On a du mal à démarrer ce livre tant que la peste n'est pas confirmée et ses dégâts avérés, on s'ennuie un peu mais dès la moitié du livre, le récit devient fascinant avec des réflexions métaphysiques.
Elles culminent à la mort d'un enfant, ce qui partage les visions d'un religieux et du héros le docteur Rieux et nous permet d'apprécier le talent immense de Camus qui se retient de toute poésie superflue et tient absolument à raconter les événements avec une froide objectivité. Seul Camus fait partie de ces rares qui arrivent avec de faibles moyens voulus atteindre une éloquence probante.
Je n'ai pas pu m'empêcher de faire le parallèle avec le covid et la peste. Camus se lâche un peu plus tout de même et se mouille dans ses descriptions en étant ici plus riche d'adjectifs et d'interprétations que dans son chef d'œuvre l'étranger qui stupéfie par son économie encore plus aiguë de loquacité.
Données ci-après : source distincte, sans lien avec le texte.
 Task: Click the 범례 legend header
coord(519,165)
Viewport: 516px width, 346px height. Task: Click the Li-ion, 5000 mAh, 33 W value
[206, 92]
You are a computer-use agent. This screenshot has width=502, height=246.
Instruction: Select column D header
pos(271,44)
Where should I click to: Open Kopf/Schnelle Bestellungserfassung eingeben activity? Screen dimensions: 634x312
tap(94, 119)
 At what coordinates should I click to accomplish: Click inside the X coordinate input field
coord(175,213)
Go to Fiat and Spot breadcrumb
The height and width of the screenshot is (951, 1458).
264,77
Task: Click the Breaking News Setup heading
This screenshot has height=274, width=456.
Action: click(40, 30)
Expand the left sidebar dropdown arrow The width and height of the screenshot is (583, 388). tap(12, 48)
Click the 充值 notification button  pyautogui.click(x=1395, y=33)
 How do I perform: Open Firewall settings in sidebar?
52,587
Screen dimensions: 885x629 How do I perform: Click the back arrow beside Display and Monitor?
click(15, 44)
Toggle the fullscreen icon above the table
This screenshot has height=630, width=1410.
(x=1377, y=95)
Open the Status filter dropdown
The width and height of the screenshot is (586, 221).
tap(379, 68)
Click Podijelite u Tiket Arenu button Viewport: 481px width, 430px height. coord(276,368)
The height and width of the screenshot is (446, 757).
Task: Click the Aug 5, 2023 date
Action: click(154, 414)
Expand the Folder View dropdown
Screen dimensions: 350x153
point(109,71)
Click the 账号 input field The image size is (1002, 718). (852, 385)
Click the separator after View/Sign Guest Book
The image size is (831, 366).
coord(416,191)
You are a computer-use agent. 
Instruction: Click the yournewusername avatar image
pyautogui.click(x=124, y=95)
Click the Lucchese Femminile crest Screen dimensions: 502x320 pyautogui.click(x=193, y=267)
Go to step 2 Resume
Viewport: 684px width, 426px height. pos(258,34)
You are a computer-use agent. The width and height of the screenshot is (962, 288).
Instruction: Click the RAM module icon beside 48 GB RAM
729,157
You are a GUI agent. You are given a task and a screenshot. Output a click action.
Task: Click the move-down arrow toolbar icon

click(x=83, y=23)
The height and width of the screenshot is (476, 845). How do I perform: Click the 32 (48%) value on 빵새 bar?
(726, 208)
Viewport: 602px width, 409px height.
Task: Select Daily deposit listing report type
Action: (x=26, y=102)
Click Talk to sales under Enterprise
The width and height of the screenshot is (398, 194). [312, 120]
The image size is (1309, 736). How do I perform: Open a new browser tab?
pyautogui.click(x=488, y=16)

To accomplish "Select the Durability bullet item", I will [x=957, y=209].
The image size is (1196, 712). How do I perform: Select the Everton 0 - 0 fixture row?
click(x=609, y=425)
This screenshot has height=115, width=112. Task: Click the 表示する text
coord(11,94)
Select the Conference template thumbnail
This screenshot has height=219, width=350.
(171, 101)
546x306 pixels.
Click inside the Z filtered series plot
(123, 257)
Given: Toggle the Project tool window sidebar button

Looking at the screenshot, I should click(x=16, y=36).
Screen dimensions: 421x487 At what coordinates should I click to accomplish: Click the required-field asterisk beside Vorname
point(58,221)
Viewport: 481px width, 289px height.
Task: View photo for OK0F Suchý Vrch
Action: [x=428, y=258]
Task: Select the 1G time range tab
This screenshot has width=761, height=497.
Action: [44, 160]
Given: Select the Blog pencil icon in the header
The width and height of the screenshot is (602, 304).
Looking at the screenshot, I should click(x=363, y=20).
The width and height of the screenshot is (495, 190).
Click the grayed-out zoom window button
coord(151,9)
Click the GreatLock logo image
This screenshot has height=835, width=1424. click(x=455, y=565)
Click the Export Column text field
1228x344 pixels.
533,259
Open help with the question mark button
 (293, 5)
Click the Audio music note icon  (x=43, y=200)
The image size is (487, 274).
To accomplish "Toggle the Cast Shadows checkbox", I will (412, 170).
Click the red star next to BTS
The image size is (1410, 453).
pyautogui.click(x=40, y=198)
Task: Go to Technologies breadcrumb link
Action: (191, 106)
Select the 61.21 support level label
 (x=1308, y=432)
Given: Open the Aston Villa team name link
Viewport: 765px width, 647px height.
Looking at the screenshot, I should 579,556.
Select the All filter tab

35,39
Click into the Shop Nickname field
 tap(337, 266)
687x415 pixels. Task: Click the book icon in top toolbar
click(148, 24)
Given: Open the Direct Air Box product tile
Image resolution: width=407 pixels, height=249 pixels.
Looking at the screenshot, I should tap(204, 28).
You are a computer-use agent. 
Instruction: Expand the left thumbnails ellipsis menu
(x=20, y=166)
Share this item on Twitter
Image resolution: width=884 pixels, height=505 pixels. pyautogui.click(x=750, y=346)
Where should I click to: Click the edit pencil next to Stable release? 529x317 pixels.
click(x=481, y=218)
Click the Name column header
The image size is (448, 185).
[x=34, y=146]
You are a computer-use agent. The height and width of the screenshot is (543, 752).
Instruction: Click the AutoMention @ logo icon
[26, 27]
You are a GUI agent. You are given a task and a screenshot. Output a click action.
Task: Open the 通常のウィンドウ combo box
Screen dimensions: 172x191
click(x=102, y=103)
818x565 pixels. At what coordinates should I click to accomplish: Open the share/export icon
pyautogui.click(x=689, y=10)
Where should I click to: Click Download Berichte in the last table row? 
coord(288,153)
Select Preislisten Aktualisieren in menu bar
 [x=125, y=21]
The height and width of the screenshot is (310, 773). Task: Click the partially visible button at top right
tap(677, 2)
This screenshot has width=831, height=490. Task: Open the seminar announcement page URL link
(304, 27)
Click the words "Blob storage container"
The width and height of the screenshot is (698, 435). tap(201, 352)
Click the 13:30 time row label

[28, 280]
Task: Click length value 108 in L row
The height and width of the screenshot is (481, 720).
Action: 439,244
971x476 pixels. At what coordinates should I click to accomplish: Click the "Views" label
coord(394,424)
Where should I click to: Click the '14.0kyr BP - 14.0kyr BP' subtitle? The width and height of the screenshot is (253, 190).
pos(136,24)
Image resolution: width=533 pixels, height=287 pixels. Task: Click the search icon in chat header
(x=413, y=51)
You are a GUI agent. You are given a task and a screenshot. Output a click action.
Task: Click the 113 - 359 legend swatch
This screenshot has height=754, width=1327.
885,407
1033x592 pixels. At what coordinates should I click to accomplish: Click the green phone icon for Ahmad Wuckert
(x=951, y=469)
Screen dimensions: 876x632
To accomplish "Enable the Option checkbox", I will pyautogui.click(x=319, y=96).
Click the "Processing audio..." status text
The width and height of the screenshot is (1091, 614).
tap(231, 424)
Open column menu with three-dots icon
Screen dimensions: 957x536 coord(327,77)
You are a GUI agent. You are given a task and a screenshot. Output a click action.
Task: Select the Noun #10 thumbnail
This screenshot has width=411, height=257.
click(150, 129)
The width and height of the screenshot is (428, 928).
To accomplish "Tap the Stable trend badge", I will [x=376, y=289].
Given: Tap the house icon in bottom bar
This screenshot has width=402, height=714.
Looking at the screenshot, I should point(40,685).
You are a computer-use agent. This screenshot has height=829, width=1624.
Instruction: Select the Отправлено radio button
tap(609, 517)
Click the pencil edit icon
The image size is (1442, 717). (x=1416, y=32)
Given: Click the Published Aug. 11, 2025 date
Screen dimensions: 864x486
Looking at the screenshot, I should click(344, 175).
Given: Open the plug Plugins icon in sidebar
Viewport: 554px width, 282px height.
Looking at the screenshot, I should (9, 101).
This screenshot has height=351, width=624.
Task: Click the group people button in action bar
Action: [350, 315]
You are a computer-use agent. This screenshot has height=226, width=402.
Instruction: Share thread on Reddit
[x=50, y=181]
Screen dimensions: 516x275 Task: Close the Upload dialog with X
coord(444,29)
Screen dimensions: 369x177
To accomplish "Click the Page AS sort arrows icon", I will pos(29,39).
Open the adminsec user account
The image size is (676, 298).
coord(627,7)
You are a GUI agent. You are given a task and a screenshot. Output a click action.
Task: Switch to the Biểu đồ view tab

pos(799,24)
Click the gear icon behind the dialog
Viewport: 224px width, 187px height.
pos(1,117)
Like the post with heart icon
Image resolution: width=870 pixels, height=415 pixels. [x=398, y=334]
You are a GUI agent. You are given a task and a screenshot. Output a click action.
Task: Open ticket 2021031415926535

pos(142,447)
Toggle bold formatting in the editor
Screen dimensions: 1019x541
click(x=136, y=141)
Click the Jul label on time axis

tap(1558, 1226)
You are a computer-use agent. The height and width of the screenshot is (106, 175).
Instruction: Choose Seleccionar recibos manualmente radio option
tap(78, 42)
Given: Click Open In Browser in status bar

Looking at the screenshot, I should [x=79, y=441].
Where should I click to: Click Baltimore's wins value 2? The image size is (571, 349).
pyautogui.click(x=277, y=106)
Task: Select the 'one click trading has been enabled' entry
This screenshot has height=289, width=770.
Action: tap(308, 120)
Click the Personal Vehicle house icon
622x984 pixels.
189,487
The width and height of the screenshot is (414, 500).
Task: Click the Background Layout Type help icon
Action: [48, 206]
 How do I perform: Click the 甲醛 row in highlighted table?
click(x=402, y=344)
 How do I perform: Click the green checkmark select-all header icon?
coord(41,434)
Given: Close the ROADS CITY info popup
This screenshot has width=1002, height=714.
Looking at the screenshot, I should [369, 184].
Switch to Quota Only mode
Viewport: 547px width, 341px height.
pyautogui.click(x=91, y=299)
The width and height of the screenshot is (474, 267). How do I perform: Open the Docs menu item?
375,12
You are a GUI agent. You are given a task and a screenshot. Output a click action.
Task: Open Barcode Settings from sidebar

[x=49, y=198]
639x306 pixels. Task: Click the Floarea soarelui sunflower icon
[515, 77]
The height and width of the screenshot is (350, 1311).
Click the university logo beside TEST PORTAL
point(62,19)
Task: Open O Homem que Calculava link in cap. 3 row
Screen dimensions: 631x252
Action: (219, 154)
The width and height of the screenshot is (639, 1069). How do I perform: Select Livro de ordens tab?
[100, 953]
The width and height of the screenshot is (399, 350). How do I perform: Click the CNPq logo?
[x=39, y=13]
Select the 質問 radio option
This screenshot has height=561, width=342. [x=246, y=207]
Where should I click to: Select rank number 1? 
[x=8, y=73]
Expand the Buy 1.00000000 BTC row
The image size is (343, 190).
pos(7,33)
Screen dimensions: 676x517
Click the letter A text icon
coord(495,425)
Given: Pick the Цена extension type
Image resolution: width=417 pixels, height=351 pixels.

On ne peut cependant nier la poésie épique de cette œuvre qui fait de la peste une métaphore et une allégorie durant tout le texte. C'est une sorte d'animal, d'être, qui s'essouffle, reprend des forces, tout cela dans le but de piétiner au devant d'elle (le terme est de Camus).
Encore une fois, l'ombre de Dostoïesvki plane comme elle irrigue nombre de chefs d'œuvre et les débats sur le bien, le mal, la religion, la souffrance ou la complexité humaine que nous partage Camus nous font forcément penser aux Frères Karamazov, l'œuvre phare du monstre russe.